2021-25: South Campus
“The most amount of work that’s going to happen in the next couple years is going to be down at our South Base site in Tukwila,” says Carlson. “We have a lot of moving—we’re going to be moving a lot of things off, relocating them so we can build that new base on the property that we have down there.”
The South Campus changes are where Metro will begin to transition the fleet’s non-trolley energy supply to electric batteries, from diesel hybrids.
“That interim base, and the new South Annex base, are the first bases that will be built for battery buses,” Carlson says. “It’s a big, exciting thing. There’s a lot to that, in terms of getting the right types of facilities in place, the right technology.”
The 2019-20 proposed budget references the “South Base,” “South Campus,” and “South Annex,” so the same caveats as the Central Base list apply. Major requests include:
- $14 million for the construction of the temporary South Base
- $28 million to “fund purchase of land, leases, and relocation costs” related to the new South Campus project
- $6.5 million for “construction of a permanent 250 bus transit base on Metro owned property called the South Annex,” with features including vehicle maintenance facilities
- $6.5 million for a new electric substation to handle “deployment of 120 electric buses into revenue service”
- $5.8 million for new HVAC systems
- $900k for new fluid tanks
- $1.5 million for new electric bus chargers
These requests add up to $63.2 million in major budget requests related to the South Campus improvements.
2030: New Base
Plans for the new base are still in development, but Carlson did share some of the broad strokes.

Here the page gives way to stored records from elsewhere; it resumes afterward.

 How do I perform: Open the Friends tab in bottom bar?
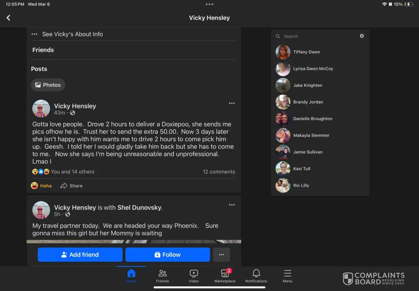(x=162, y=276)
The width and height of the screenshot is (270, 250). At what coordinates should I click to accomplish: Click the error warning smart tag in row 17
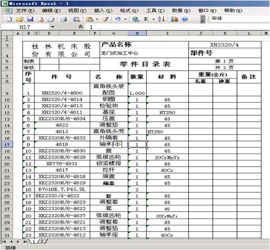tap(118, 144)
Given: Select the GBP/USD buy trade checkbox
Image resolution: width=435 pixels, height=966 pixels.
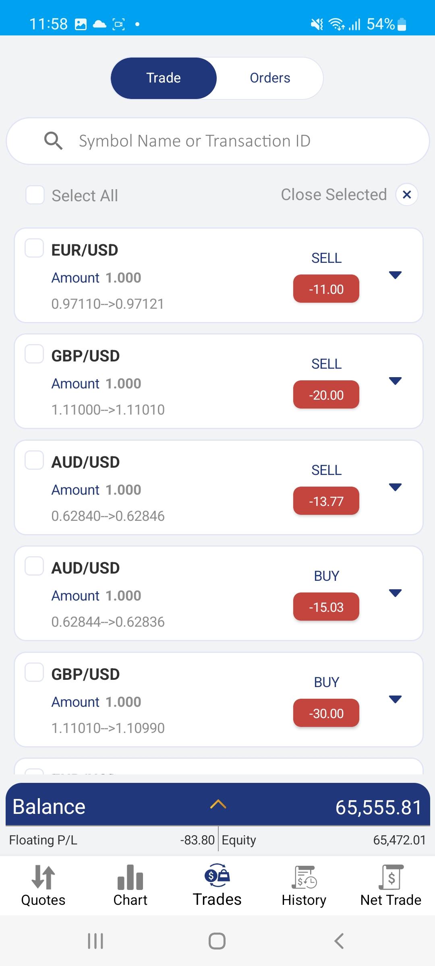Looking at the screenshot, I should [34, 672].
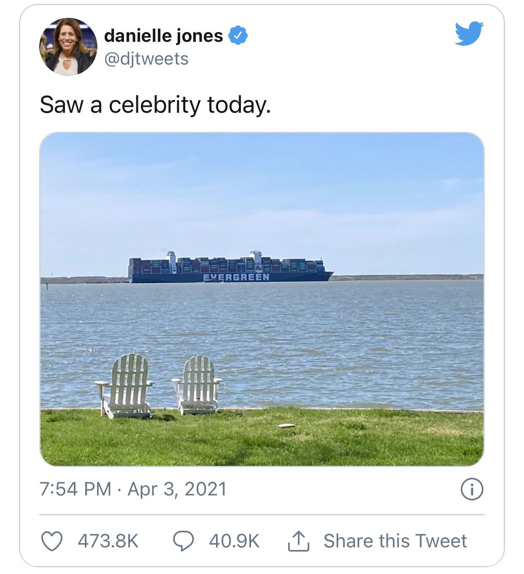Click the 40.9K replies count
524x574 pixels.
(234, 541)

She said that South King County was the most likely location for the new base, taking into consideration current ridership trends, which could change—particularly as Link extensions come on line.
Other considerations include ingress and egress, proximity to residential neighborhoods (i.e. the effects of necessary light, sound, and air pollution), the size of a potential parcel, and groundwater/runoff impacts.
The September budget proposal also mentions the new base search, but lists the cost as “$0.” We
have asked Metro to clarify the $0 figure; spokesperson Jeff Switzer says that the project is too far out of the budget window to account for in the proposal.
The planning document also makes reference to a potential ninth base, which would be added in 2040.